===== TASK INPUTS =====

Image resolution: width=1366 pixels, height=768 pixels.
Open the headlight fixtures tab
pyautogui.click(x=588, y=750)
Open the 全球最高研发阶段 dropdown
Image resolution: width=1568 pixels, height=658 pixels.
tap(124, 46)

=====

» TASK REQUIREMENTS
Please reproduce every one of the rows above word for word, keeping each line in its original order.

» EXERCISE SOLUTION
Image resolution: width=1366 pixels, height=768 pixels.
Open the headlight fixtures tab
pyautogui.click(x=588, y=750)
Open the 全球最高研发阶段 dropdown
Image resolution: width=1568 pixels, height=658 pixels.
tap(124, 46)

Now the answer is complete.